The other passage was the change of ownership of both SpeechTEK and Speech Technology Magazine. John Kelly officially handed over the reins of both to Tom Hogan, the founder and CEO of Information Today, Inc. In his introduction of Tom, John said that he had been approached by many potential buyers. He accepted Information Today's offer when he became convinced that they not only could take the conference and magazine to the next level but that they sincerely wanted to do that.

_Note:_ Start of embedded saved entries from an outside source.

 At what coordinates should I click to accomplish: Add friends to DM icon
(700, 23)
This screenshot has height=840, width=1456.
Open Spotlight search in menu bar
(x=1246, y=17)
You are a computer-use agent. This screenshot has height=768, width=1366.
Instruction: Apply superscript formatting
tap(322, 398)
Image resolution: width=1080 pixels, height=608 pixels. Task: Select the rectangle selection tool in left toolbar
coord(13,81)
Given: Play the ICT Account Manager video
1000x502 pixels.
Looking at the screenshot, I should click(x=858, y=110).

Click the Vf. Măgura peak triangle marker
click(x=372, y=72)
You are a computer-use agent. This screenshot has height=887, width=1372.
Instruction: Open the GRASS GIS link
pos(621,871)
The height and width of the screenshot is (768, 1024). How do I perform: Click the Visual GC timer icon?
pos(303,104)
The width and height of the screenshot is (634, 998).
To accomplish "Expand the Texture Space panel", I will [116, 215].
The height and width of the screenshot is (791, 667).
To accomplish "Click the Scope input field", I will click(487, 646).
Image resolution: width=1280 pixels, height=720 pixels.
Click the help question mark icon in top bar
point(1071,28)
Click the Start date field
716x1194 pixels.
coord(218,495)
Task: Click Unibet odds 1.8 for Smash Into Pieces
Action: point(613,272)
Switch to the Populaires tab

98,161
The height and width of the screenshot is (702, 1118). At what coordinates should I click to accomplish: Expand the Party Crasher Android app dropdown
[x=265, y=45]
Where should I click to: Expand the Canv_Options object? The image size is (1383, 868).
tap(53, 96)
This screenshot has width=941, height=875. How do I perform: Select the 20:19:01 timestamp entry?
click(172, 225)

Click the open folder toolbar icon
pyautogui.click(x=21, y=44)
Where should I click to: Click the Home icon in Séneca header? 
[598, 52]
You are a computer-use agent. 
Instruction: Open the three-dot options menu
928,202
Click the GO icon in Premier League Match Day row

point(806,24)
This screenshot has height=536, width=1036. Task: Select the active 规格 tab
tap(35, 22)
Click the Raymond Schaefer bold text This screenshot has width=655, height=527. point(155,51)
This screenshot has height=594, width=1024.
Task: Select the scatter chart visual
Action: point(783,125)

Paul English's "do's" and "don'ts"

Do's

  1. Always provide estimated wait time. This is not new technology. It can be implemented on any system.
  2. If a human is available, have them answer the phone. If not, still give the caller a way to opt out of the system.
  3. If the caller is on hold, tell them how long the wait will be and update that frequently.
  4. Offer a callback option
  5. Let callers interrupt (barge in)
  6. Make prompts short and easy to understand
  7. Remember the information that the caller provided earlier in the interaction.  Don't make them repeat it. It's also good to have and to refer to the record of priors interactions with that customer. That will tell the customer that her/his call is important to you.
  8. Allow the caller to rate the call whether they've dealt with an agent or IVR. If customer service is truly an asset then you need to benchmark good service. This also allows you to track changes over time.
  9. If you record a call offer to give the caller a copy of the call so they can have evidence of what was said.
  10. In the US, even though you can probably assume that the caller speaks English. You should still provide other language options. For access points that utilize cards, like ATMs it shouldn't be necessary for the customer to select her/his language every time. It can be put on the card.

Don'ts

  1. Don't play Muzak and don't repeat any ads. Once is enough, especially when the ads are not of interest to the customer. They are calling for a reason - not to hear ads.
  2. Don't be verbose in prompts (see #6, above).
  3. Don't make the caller repeat information (see #7, above).
  4. Persona is fine for reinforcing the brand but don't overdo it. Customers don't like it when you take it too far.
  5. Don't say "your call is important" when you put someone on hold. If it were true you would take their call immediately.  
  6. Don't ask the caller to enter long strings of digits using DTMF. That is hard and prone to error. It's better to combine caller ID with a shorter PIN (or to use speech).
  7. If the caller says something unexpected, don't hang up. Route the call to an agent.